2. Do a countdown to Halloween with a focus on doing activities that are meaningful. Every year we would get together as a family for a Halloween dinner. The children would change into costumes and go out trick-or-treating. This was a happy time when the grandchildren could show their grandparents their costumes; and we could spend time together as a family.
     This year, I'd like to do something similar to the Countdown to Christmas...but, perhaps, a shorter duration (1 week versus 24 days). I'd like to try to create some positive memories to replace difficult ones from last year (see #5 below).

Mom, Dad, Sophia, and Olivia
Sophia and Olivia in costumes with
my Mom and Dad/their Nana and Papa.
(Taken on October 31, 2010.)

3. Begin working on handmade gifts and legacy gifts in October.  By starting in October, I will have almost three months to work on projects. The latter gifts also will help with grieving issues (see #5 below).

Dad with Eagle
Dad with an eagle 
at the Eagle Center in Wabasha, Minnesota.
He was very excited to see and learn about the eagles.
(Taken on July 19, 2010.)

4. Host Thanksgiving. This will be the first Thanksgiving since Dad's death. Even though he wasn't able to be with us last Thanksgiving since he was in the nursing home, this is the first Thanksgiving that he truly isn't with us.

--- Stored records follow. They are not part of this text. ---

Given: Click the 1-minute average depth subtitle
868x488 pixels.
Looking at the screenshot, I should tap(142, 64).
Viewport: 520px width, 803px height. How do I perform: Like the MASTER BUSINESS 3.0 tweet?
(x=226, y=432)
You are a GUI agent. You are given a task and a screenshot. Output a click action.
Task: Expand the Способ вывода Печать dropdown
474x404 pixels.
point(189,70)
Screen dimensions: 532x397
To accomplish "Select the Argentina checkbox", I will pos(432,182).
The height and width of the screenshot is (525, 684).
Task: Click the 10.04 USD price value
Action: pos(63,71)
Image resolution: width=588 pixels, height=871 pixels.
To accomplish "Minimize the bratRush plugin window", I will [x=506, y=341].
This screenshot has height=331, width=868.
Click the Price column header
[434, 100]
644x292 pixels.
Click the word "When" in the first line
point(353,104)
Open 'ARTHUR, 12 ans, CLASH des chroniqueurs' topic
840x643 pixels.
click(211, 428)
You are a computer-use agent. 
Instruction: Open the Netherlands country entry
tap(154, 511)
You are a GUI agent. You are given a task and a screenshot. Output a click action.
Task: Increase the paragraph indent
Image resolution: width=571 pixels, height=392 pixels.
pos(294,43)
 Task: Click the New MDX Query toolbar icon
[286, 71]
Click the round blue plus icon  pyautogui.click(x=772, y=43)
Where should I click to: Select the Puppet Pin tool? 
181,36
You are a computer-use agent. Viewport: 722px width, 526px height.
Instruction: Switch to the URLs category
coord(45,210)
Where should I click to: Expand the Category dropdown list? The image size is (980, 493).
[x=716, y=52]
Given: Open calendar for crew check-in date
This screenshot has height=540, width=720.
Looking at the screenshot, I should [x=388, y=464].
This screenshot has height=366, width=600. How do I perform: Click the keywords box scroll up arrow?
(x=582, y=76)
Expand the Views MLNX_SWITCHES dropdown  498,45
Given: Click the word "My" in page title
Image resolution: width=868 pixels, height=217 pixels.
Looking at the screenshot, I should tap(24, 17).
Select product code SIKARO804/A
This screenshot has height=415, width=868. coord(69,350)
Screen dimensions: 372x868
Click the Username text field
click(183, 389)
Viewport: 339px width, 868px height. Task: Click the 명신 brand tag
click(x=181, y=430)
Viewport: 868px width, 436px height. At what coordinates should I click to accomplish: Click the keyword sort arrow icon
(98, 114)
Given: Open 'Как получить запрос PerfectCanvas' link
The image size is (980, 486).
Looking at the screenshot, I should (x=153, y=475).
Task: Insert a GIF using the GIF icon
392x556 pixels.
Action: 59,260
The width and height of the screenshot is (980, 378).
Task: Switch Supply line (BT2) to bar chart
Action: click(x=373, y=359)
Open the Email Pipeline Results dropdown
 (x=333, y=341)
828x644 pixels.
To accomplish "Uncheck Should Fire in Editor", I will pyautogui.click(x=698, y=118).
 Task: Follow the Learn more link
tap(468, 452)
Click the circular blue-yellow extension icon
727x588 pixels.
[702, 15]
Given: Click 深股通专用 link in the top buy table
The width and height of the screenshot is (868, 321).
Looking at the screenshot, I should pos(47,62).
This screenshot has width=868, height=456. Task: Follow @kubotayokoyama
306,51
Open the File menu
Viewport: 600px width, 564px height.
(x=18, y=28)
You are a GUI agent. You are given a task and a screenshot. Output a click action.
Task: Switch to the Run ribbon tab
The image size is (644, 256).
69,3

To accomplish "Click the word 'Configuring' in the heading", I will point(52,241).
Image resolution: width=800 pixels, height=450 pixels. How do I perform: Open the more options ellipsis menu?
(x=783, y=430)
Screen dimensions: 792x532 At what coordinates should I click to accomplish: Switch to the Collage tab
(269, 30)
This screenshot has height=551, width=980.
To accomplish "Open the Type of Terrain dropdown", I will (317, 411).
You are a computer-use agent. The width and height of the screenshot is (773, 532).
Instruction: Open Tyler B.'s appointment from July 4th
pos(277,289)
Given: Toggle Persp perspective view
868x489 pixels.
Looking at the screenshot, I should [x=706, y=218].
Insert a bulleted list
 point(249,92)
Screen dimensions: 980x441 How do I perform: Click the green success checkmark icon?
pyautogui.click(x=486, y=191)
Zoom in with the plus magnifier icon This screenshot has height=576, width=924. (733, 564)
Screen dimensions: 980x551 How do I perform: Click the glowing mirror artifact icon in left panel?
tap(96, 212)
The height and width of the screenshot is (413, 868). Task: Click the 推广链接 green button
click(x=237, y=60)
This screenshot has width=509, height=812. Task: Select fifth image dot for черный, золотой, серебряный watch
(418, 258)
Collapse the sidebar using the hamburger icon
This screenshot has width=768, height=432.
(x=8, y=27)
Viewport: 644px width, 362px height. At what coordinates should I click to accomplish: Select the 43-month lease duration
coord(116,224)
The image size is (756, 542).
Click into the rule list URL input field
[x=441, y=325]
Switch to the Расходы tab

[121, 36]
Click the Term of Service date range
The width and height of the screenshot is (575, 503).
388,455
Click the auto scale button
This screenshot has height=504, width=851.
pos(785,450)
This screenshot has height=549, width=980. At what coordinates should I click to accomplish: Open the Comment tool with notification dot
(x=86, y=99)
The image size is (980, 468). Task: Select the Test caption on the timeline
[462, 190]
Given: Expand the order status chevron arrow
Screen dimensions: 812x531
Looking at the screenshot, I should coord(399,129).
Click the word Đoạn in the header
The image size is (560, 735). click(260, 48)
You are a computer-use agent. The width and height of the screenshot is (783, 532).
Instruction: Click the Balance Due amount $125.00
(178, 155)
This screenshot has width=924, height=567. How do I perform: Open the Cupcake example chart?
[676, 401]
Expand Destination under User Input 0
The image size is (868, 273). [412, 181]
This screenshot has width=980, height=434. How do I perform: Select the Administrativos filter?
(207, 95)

Honestly...my goal is just to make it through the day. Having a higher expectation that it will be "fun" or "a celebration" is too much the first year after his death. That being said, I'd like to do some things that positively remind me of Dad (e.g., make some food I always made for him that I knew he enjoyed; make the dressing he taught me to make; have all the bird feeders filled since he loved birds).

Mom and Dad
The last Thanksgiving Dad was at the farm.
(Taken on November 25, 2010.)

5. Reduce the number of activities and commitments from October 1st to Epiphany to reflect upon and deal with grief of Dad's death. This will be a highly stressful and emotionally-difficult time period because of dates firmly etched in my mind:

=> October 3, 2011 - I had to take Dad to the nursing home. Without going into detail, suffice it to say that the ride to the nursing home was incredibly sad, not to mention the time waiting in the lobby.
     It was made even more difficult when Dad had a period of awareness while waiting in the reception area. He looked at me and said, "I will miss home" and I knew he knew where he was and why he was there. It was a horrible feeling because this was not where he wanted to be;

=> October 9, 2011 - The last time we gathered as a family for a birthday party;

=> October 15, 2011 - The day Dad didn't know me even though I told him my name and that I was his daughter. Despite this, we had a good visit together and two of my favorite pictures of him when he was at the nursing home are from that day - one in which he is genuinely smiling as he's listening to what I'm saying

Mom and Dad on October 15th
Dad and Mom. Sophia took this picture of them.
(Taken on October 15, 2011.)

and one of him holding a picture he painted of an autumn tree;

Dad with Picture He Painted
Dad with an autumn tree he painted.
He used to be able to paint very well, and 
we used to have one of his paintings over the fireplace.
Alzheimer's Disease truly takes skills 
we take for granted away which is sad to watch.
Despite the difference in skill, I have this painting on my wall
and enjoy seeing it because it reminds me 
of how proud my dad looks holding the painting he did.
(Taken on October 15, 2011.)

=> October 19, 2011 - The last time I talked to Dad on the phone and he couldn't say my entire name after I told him my name. He was trying to repeat my name to Mom who was standing near him He struggled to repeat my name and was able to say just "Ann Ma...Ma..."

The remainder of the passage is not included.